Texte fourni:
● ● ● ●

La Méditerranée, enjeu et opportunité pour la présidence espagnole de l’UE

Mettre en marche l’UpM et son secrétariat,telle devrait être la priorité de l’Espagne au cours du premier semestre 2010.

Josep A. Duran i Lleida

De janvier à juin 2010, l’Espagne assumera la présidence de l’Union européenne (UE). L’imminence du rendez-vous est une excellente occasion de réfléchir sur les effets que peut avoir cette présidence sur les légitimes objectifs stratégiques de l’Espagne en matière de politique extérieure, ainsi que sur le rôle qu’elle peut jouer dans le processus de construction européenne. Il serait véritablement stérile d’accéder à la présidence de l’UE sans envisager les répercussions d’une telle circonstance, aussi bien pour l’Espagne que pour l’Union.

La présidence de l’UE constitue généralement, pour le pays qui la prend en charge, une plate-forme incomparable visant à promouvoir sa stratégie internationale sur la scène politique européenne ou mondiale. Il est cependant vrai que les enjeux d’un tel élan dépendent également de la puissance et de la capacité de ce pays. Ainsi, la présidence française a non seulement participé au repositionnement de la France au sein de l’UE ou à l’introduction des questions prioritaires françaises au centre de l’agenda communautaire, mais encore elle a permis à Nicolas Sarkozy, dans le contexte de baisse de popularité de George W. Bush, de s’imposer en tant que grand leader occidental à l’échelon international.

● ● ● ●

Documents sources:
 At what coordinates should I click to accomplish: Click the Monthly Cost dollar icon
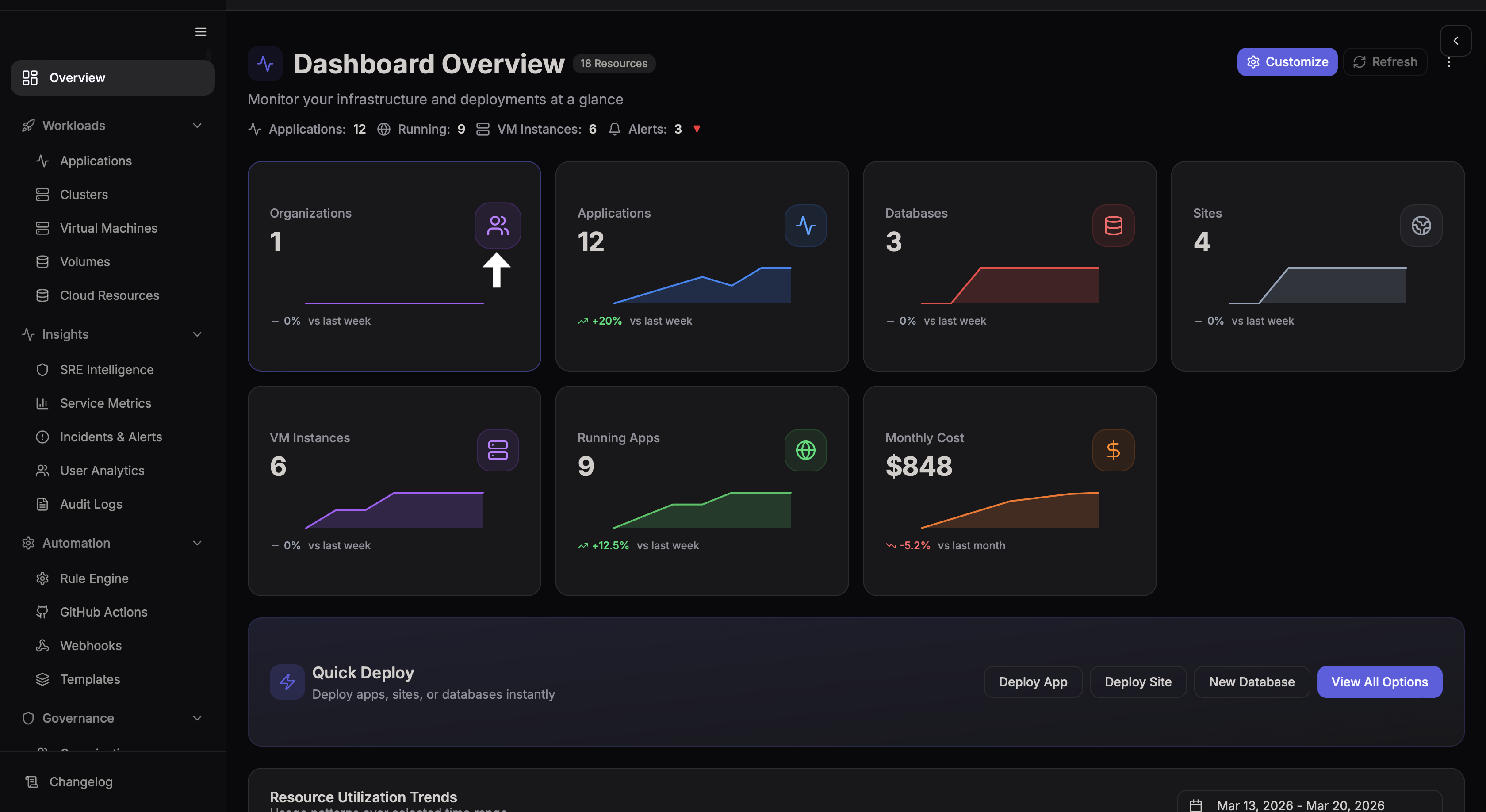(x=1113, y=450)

● ● ● ●

La consigne:
Citez mot pour mot le passage du texte sur la présidence espagnole de l’UE qui commence par « La Méditerranée, enjeu » et va jusqu’à « premier semestre 2010. ».

Réponse:
La Méditerranée, enjeu et opportunité pour la présidence espagnole de l’UE

Mettre en marche l’UpM et son secrétariat,telle devrait être la priorité de l’Espagne au cours du premier semestre 2010.